**Fragmento:**
+ + + +
Patrulla israelí, durante la época, en la Mezquita de la Roca |
Quizá
sean manías mías, quizá le ocurra a otra gente. El caso es que cada vez que algo
me saca de la rutina por algún acontecimiento excepcional, lo que estamos
viviendo estos días lo es, por los recovecos de la sesentena termino, siempre,
volviendo a algún otro acontecimiento de décadas atrás. Que no es que sean
exactos, pero en la imaginería difusa de la memoria terminan por parecerse. Así
que esta mañana, cuando en lugar de coger la moto para bajar la cuesta hasta la
oficina me he sentado delante del ordenador, con media hora de adelanto sobre
el horario previsto, ha flotado en mi memoria otra época de aislamiento
forzado. De alguna manera bastante más peligroso que el actual. O eso me lo
parecía a mí.
La
vida era un río que discurría relativamente tranquilo, rata de biblioteca los
días laborables y senderismo arqueológico, por las colinas de Judea y Samaría,
los días de guardar. Semana tras semana, mes tras mes. Y de repente, el 9 de
diciembre de 1987, los comerciantes de la ruta de Nablus cerraron a cal y canto,
el bullicio de la puerta de Damasco se esfumó en el invierno gélido de la
Tierra Prometida. Jerusalén árabe empezó a pasar los días, después las semanas,
finalmente los meses, en el silencio turbador de las algaradas y la violencia.
Ni un
alma por las calles, ni un solo cambista palestino con la persiana levantada. Encerrados
a cal y canto, nuestros profesores que pasaron por la guerra del 67 tiemblan,
entre las estanterías de la extraordinaria librería. Horas enteras en un limbo
de calma chicha, sólo roto por la llamada del muecín a la oración. No era para
menos, 80.000 soldados israelíes de patrulla por los Territorios Ocupados. Después
vinieron los altercados, los ataques a civiles con balas, los muertos.
+ + + +
**Líneas de datos:**
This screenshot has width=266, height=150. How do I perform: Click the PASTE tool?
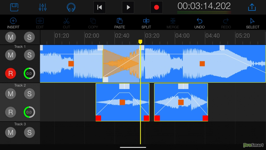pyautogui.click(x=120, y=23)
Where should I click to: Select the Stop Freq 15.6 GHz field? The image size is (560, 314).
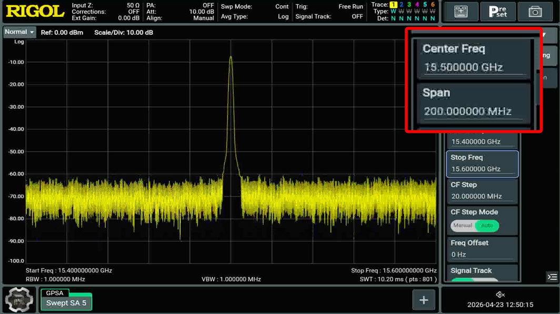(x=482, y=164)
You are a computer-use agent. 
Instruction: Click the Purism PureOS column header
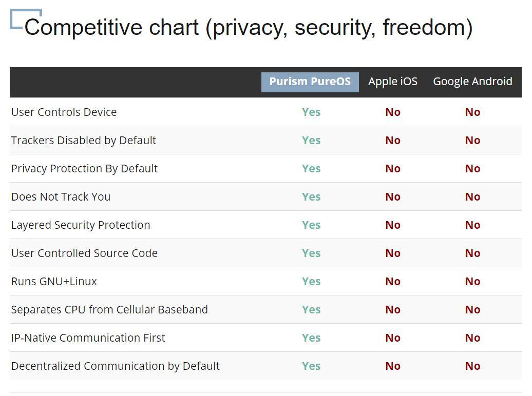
+ + + +
**Actividades propuestas:**
**A)** En el relato sobre Jerusalén, ¿qué explicación se da para la frase «No era para menos»? Responde en una a tres oraciones.
**B)** Transcribe del relato sobre Jerusalén el pasaje que va desde "Patrulla israelí, durante" hasta "parecía a mí.", ambos incluidos.
**C)** Prosigue el relato sobre Jerusalén a partir de su última oración.

**Respuestas por actividad:**
**A)** Los profesores, que habían pasado por la guerra del 67, temblaban encerrados entre las estanterías de la librería. Su temor tenía motivo, porque había 80.000 soldados israelíes patrullando los Territorios Ocupados.

**B)**
Patrulla israelí, durante la época, en la Mezquita de la Roca |
Quizá
sean manías mías, quizá le ocurra a otra gente. El caso es que cada vez que algo
me saca de la rutina por algún acontecimiento excepcional, lo que estamos
viviendo estos días lo es, por los recovecos de la sesentena termino, siempre,
volviendo a algún otro acontecimiento de décadas atrás. Que no es que sean
exactos, pero en la imaginería difusa de la memoria terminan por parecerse. Así
que esta mañana, cuando en lugar de coger la moto para bajar la cuesta hasta la
oficina me he sentado delante del ordenador, con media hora de adelanto sobre
el horario previsto, ha flotado en mi memoria otra época de aislamiento
forzado. De alguna manera bastante más peligroso que el actual. O eso me lo
parecía a mí.

**C)**
Obviamente,
esta parte tan dramática no tiene comparación. El silencio, la calma chicha, la
inquietud, el temor de que algo peor va a pasar, aunque después no pase, está
ahí. Eso sí. Los británicos tienen un adjetivo que describe muy bien este
contexto: “eerie”, a medias entre el posible pánico, lo extraño, lo
inquietante, lo fantasmagórico, incluso lo sobrenatural. Seguro que, con el
paso de los días, la situación adquirirá tintes de normalidad. Pero este
sentimiento de intifada (bien que inexistente), sin saber muy bien quién
es el opresor, me ha estado rondando toda la mañana. Durante un momento hasta
me ha parecido al muecín llamar a la oración. Pero no, era una falsa alarma.
Por lo
demás, la jornada laboral ha sido bastante ordinaria, alborotada, lindando con
lo caótico. Vamos, lo de todos los días, con la diferencia de que hoy (por
ayer) no tenía a nadie a quien perseguir por los pasillos para que la enésima
urgencia llegara a buen puerto. Es más, desde la ventana de mi despacho, en el
hogar, más allá de la pantalla de mi ordenador, tengo el indescriptible placer
de observar las primeras flores, con un par de meses de adelanto sobre su ciclo
natural, allá en el norte, del ciruelo que me ofreció mi padre años ha. Pero esta es otra historia.
Quizá
para apaciguar los sobresaltos de las primeras horas de trabajo, que si el Whatsapp
por aquí, el móvil por allá, correos en cascada, siempre urgentes, por Tutatis
que nunca lo son, la conexión desesperantemente lenta, el cielo que se nubla,
el chaparrón que cae, me he decidido a encender la chimenea. ¡Y eso que fuera
debemos estar a 14 grados o más! Pero las llamas tienen un efecto conciliador,
lejos de la zozobra y la conmoción de estas primeras horas en aislamiento obligado.
En la otra vida, la del aislamiento jerosolimitano, no había chimenea ni
ciruelo en flor, sólo diccionarios con oscuras lenguas semíticas que,
curiosamente, también tenían su efecto tranquilizador.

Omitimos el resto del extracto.